◆ EXERCISE INSTRUCTIONS: Which lines run from the one containing "Viewport: 454px width, 803px height." through the end of the entries? Restate them word for word, and only those.

◆ INPUT MATERIAL:
*** Block opens ***
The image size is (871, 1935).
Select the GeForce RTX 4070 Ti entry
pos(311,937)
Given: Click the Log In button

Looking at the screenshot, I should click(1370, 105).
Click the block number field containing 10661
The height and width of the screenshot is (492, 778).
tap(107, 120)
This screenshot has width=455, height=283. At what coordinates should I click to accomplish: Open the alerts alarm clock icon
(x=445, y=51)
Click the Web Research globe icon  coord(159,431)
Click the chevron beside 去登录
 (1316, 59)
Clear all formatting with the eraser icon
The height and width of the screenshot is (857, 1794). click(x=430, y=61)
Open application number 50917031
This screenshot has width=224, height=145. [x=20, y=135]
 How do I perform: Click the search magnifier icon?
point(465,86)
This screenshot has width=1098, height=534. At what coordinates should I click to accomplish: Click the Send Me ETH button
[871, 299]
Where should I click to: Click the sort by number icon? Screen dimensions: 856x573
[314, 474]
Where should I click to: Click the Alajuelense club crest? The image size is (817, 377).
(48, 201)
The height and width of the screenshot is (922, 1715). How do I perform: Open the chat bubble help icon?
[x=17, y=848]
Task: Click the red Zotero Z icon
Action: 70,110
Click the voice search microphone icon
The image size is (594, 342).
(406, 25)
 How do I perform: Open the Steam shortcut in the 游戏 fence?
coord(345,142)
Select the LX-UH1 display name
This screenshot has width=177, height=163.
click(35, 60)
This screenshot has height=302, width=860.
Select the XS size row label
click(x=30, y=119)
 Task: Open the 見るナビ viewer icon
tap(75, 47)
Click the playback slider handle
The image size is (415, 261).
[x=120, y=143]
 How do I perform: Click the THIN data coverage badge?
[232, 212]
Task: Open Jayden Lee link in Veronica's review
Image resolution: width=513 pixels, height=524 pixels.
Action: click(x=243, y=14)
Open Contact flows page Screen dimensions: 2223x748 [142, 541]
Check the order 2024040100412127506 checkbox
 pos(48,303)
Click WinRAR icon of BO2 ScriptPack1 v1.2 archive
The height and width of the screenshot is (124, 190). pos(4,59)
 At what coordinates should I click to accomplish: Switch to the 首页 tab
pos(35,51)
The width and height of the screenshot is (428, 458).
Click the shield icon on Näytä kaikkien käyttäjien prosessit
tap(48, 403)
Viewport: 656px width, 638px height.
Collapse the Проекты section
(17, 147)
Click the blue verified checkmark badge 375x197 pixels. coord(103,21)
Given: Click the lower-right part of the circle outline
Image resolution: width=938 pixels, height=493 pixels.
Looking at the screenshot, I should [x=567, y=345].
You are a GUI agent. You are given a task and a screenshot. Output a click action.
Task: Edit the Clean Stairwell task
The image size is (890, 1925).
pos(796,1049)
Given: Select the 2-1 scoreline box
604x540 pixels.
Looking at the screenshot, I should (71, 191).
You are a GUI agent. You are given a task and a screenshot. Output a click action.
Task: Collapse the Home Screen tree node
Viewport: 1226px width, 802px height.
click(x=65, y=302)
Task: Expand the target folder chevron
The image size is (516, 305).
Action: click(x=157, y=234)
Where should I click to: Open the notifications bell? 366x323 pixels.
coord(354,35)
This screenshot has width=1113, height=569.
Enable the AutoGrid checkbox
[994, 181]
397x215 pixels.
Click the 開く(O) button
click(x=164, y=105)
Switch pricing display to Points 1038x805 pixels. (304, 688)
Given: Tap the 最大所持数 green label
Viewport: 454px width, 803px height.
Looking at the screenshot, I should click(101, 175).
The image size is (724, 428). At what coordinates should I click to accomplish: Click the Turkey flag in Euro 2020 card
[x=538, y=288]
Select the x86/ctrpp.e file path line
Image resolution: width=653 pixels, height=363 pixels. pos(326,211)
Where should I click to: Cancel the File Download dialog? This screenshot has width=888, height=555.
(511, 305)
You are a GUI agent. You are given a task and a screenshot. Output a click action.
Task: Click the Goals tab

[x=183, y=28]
*** Block closes ***
◆ SOLUTION BELOW:
Viewport: 454px width, 803px height.
Looking at the screenshot, I should click(101, 175).
The image size is (724, 428). At what coordinates should I click to accomplish: Click the Turkey flag in Euro 2020 card
[x=538, y=288]
Select the x86/ctrpp.e file path line
Image resolution: width=653 pixels, height=363 pixels. pos(326,211)
Where should I click to: Cancel the File Download dialog? This screenshot has width=888, height=555.
(511, 305)
You are a GUI agent. You are given a task and a screenshot. Output a click action.
Task: Click the Goals tab

[x=183, y=28]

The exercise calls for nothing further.